We can say then that the testimonies of Isaiah and the Baptist agree, and that the Kingdom is here, at least in embryo, but that it is far from being fully realised. Where is that universal harmony described in the second half of the Isaiah passage? Do we see lions opting for a vegetarian diet? Are lambs and wolves the best of pals? Not as far as I am aware: animals continue to prey on one another, and the most violent predator of all is man, the summit of God’s creation, whose prey is so often his fellow human beings.
Look around the world as it is, a quarter of the way through the twenty first century since the First Coming of Jesus inaugurated the Reign of God, and more than a century after the “War to end war”. Increasingly, the world is soaked in blood, the land of Jesus providing one of the most brutal examples.
In his journey from Turkey to Lebanon, Pope Leo insisted on a two-state solution as the only possible way forward for Israel/Palestine. Will Netanyahu and the extremists in his cabinet agree to that? They may, if Trump bullies them into it, but what is the likelihood of that? Jews, Christians, and Muslims continue to bicker over the Holy Places, and ethnic cleansing looms large. The Kingdom cannot be fully realised without genuine harmony in that most holy place of the earth.

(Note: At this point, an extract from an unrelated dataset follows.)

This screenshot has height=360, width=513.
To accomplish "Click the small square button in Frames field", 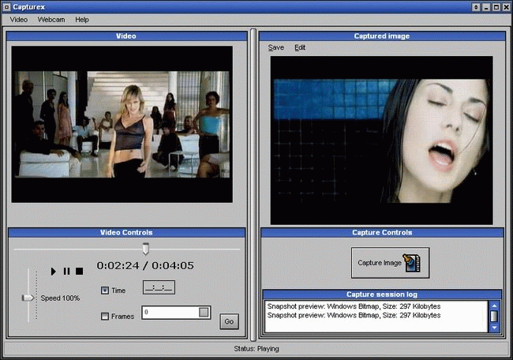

Meanwhile, war rages in Sudan, and threatens to break out again in South Sudan, while other parts of Africa are involved in spasmodic conflicts and the Northern Hemisphere looks the other way, with governments, including our own, slashing Overseas Aid and opposition parties threatening to go further because, according to the Leader of the Opposition, “it is not a priority for voters”. Shame on the Government, shame on the Opposition, shame on voters. No sign of the Kingdom there!
In Europe, Putin plays with the notion of peace, whilst maintaining his determination to control Ukraine as a first step towards re-creating the Soviet Empire and threatening the West; and the supposed “free world” has become the plaything of a seemingly deranged would-be dictator. Even the earth itself is threatened with destruction by its inhabitants who, in their acquisitive greed, foul their own nests to say nothing of the “hole of the cobra”: so much for the “living in harmony” which St. Paul describes as a pre-requisite of the Kingdom.

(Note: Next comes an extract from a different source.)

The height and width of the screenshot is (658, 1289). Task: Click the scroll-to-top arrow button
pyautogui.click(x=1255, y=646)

What is the answer? How can the Kingdom which is, after all, what Jesus preached, be brought to fulfilment? John the Baptist offers one word: repentance. What does that mean?
You are probably fed up by now of being told that “repentance” is a translation of the Greek metanoia which is literally a fundamental re-orientation, often expressed as a “change of heart”. From where will that change of heart come? It can come only as a gift from God, from the Spirit of the Lord who rested on Jesus, and with whom Jesus baptises us.
Where will it begin? It must begin with us who have been baptised. We must live according to the Spirit—in other words, in accordance with the gifts of our baptism. If WE do not live in that change of heart, there is no hope for the world. If, on the other hand, we become attuned to that Spirit who lives within us, if we live in harmony with others, if we become people of deeper prayer, at peace with ourselves, with God, with other people, and with the whole of creation, then the Kingdom will grow, will spread, and we may begin to hope that its fullness may be brought ever closer. The Kingdom, like charity, and measles, begins at home, but does not end there.